Saved entries:

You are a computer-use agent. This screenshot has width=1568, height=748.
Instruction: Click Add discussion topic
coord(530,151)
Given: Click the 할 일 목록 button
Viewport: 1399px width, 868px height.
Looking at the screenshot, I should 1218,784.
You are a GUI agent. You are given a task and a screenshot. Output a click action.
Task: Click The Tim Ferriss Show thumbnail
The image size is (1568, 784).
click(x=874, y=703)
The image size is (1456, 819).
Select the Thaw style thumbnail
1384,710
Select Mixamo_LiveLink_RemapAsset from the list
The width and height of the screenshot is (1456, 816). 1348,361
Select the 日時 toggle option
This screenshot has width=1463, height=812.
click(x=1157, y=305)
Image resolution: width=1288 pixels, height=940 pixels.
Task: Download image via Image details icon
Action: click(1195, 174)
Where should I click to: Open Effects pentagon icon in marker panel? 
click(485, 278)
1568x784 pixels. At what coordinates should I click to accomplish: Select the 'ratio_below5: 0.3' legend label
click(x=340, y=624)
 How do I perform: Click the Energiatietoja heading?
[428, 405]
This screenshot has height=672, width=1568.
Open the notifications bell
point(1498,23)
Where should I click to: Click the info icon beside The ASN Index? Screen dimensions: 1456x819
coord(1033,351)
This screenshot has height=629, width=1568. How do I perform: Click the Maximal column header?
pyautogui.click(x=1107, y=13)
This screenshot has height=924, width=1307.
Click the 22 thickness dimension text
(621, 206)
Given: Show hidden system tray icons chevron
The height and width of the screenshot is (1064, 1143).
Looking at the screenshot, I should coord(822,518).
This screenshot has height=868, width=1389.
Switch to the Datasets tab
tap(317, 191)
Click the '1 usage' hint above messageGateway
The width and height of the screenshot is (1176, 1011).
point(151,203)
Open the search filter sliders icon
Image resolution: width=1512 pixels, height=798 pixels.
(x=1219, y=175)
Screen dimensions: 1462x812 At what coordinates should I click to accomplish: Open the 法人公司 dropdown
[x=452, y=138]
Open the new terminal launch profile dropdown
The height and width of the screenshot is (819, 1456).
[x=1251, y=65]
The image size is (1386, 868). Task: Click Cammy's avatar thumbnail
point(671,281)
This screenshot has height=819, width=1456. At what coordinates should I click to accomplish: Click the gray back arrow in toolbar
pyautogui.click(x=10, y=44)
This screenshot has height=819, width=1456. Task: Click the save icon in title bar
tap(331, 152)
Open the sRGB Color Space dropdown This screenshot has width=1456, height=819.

[WORK REQUEST]: Lines from the one containing "Where should I click to: Click" through the end of the data above must be written out exactly, and no other lines are needed.

[WRITTEN SOLUTION]:
Where should I click to: Click the info icon beside The ASN Index? Screen dimensions: 1456x819
coord(1033,351)
This screenshot has height=629, width=1568. How do I perform: Click the Maximal column header?
pyautogui.click(x=1107, y=13)
This screenshot has height=924, width=1307.
Click the 22 thickness dimension text
(621, 206)
Given: Show hidden system tray icons chevron
The height and width of the screenshot is (1064, 1143).
Looking at the screenshot, I should coord(822,518).
This screenshot has height=868, width=1389.
Switch to the Datasets tab
tap(317, 191)
Click the '1 usage' hint above messageGateway
The width and height of the screenshot is (1176, 1011).
point(151,203)
Open the search filter sliders icon
Image resolution: width=1512 pixels, height=798 pixels.
(x=1219, y=175)
Screen dimensions: 1462x812 At what coordinates should I click to accomplish: Open the 法人公司 dropdown
[x=452, y=138]
Open the new terminal launch profile dropdown
The height and width of the screenshot is (819, 1456).
[x=1251, y=65]
The image size is (1386, 868). Task: Click Cammy's avatar thumbnail
point(671,281)
This screenshot has height=819, width=1456. At what coordinates should I click to accomplish: Click the gray back arrow in toolbar
pyautogui.click(x=10, y=44)
This screenshot has height=819, width=1456. Task: Click the save icon in title bar
tap(331, 152)
Open the sRGB Color Space dropdown This screenshot has width=1456, height=819.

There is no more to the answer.